━━━ Document passage ━━━

Hardwire of Trauma
Tim Martain
Gunpowder artist Steve Woodbury has found a unique and fitting way to commemorate the 100th anniversary of the World War I Armistice this week.
His latest exhibition, What Fires Together, Wires Together, features a series of artworks depicting a combination of neural maps and World War I trench maps, all created using his technique of painting gunpowder paste onto paper, linen or polystyrene and igniting it under pressure, leading to a controlled burn and the distinctive scorch patterns.
The exhibition, on show at the Henry Jones Atrium in Hunter St, was partly inspired by Woodbury’s own family connections to the Great War.
“My grandad fought in the war and, being a country boy, he believed in the ‘one shot, one dinner’ philosophy, and when he was posted as a machine gunner he hated just endlessly pouring bullets out over the trenches,” Woodbury says.
“At one point his superior officer hit him across the back of the head with a shovel and told him he had to keep firing to make sure the Germans kept their heads down. Grandad was gassed twice and shot once but he survived the war.
“And my great uncle was also in the war, but he was killed by an artillery shell on the Western Front in the final days of the war.”
Woodbury says these stories started him thinking about genetic memory, and to what extent these traumatic experiences might become “hardwired” and “pre-loaded” into the neurons and bodies of subsequent generations.
“Something that made me wonder, also, was the fact that I had severe back problems when I was younger, and my brother had hip problems, and both of those areas correspond to where my great uncle was hit and killed in 1918, so the coincidence really stood out for me,” he says.
Neural maps are a way of charting the pathways that are formed when the brain creates a new memory or processes a new experience, and the similarity between these charts and century-old organic-looking trench maps struck Woodbury as fitting.
He is also about to launch a book of original poetry along similar themes called Whispers From The Western Front, and he has a related collection of gunpowder artworks, which is being exhibited at Villers-Bretonneux in France for the 100th anniversary.
But, somewhat ironically, they went missing somewhere in Germany during shipping and had to be tracked down.
“I guess they got captured by the Germans after all, but they were located and installed in France as intended,” he laughs.
What Fires Together, Wires Together, gunpowder art by Steve Woodbury, is on show now at the Henry Jones Atrium in Hunter St, Hobart.
Artist Steve Woodbury standing in front of his latest gunpowder artworks, which are designed to mimic neural connection maps and WWI trench maps in a tribute to the end of the Great War 100 years ago.

━━━ Record set ━━━

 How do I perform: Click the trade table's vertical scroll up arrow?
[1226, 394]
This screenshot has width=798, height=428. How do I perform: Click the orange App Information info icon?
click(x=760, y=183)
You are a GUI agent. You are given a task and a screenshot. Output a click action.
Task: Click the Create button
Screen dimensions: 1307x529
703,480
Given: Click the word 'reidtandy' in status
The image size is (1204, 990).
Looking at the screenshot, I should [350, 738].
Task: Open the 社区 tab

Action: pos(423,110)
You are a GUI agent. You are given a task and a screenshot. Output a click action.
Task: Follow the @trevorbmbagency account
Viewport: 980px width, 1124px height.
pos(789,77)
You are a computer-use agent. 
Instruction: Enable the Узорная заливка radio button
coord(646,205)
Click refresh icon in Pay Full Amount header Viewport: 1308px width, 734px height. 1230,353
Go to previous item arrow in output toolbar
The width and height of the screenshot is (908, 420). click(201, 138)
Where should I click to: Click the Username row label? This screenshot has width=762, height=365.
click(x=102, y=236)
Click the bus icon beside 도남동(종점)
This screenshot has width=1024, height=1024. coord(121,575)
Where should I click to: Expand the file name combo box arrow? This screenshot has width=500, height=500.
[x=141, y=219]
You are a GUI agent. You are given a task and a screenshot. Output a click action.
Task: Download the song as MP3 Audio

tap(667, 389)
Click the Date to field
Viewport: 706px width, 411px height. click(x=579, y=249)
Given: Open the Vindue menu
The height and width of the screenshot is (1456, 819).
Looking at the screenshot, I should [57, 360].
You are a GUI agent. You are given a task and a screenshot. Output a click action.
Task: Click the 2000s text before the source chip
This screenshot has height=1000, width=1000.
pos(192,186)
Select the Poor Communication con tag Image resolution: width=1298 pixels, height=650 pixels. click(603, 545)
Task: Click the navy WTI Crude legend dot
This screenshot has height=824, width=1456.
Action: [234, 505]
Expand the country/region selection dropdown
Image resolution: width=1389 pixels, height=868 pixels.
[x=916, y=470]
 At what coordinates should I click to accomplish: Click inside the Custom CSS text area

━━━

Can you pull out the complete article above about Steve Woodbury's gunpowder art, word for word?

- **Reply**
Hardwire of Trauma
Tim Martain
Gunpowder artist Steve Woodbury has found a unique and fitting way to commemorate the 100th anniversary of the World War I Armistice this week.
His latest exhibition, What Fires Together, Wires Together, features a series of artworks depicting a combination of neural maps and World War I trench maps, all created using his technique of painting gunpowder paste onto paper, linen or polystyrene and igniting it under pressure, leading to a controlled burn and the distinctive scorch patterns.
The exhibition, on show at the Henry Jones Atrium in Hunter St, was partly inspired by Woodbury’s own family connections to the Great War.
“My grandad fought in the war and, being a country boy, he believed in the ‘one shot, one dinner’ philosophy, and when he was posted as a machine gunner he hated just endlessly pouring bullets out over the trenches,” Woodbury says.
“At one point his superior officer hit him across the back of the head with a shovel and told him he had to keep firing to make sure the Germans kept their heads down. Grandad was gassed twice and shot once but he survived the war.
“And my great uncle was also in the war, but he was killed by an artillery shell on the Western Front in the final days of the war.”
Woodbury says these stories started him thinking about genetic memory, and to what extent these traumatic experiences might become “hardwired” and “pre-loaded” into the neurons and bodies of subsequent generations.
“Something that made me wonder, also, was the fact that I had severe back problems when I was younger, and my brother had hip problems, and both of those areas correspond to where my great uncle was hit and killed in 1918, so the coincidence really stood out for me,” he says.
Neural maps are a way of charting the pathways that are formed when the brain creates a new memory or processes a new experience, and the similarity between these charts and century-old organic-looking trench maps struck Woodbury as fitting.
He is also about to launch a book of original poetry along similar themes called Whispers From The Western Front, and he has a related collection of gunpowder artworks, which is being exhibited at Villers-Bretonneux in France for the 100th anniversary.
But, somewhat ironically, they went missing somewhere in Germany during shipping and had to be tracked down.
“I guess they got captured by the Germans after all, but they were located and installed in France as intended,” he laughs.
What Fires Together, Wires Together, gunpowder art by Steve Woodbury, is on show now at the Henry Jones Atrium in Hunter St, Hobart.
Artist Steve Woodbury standing in front of his latest gunpowder artworks, which are designed to mimic neural connection maps and WWI trench maps in a tribute to the end of the Great War 100 years ago.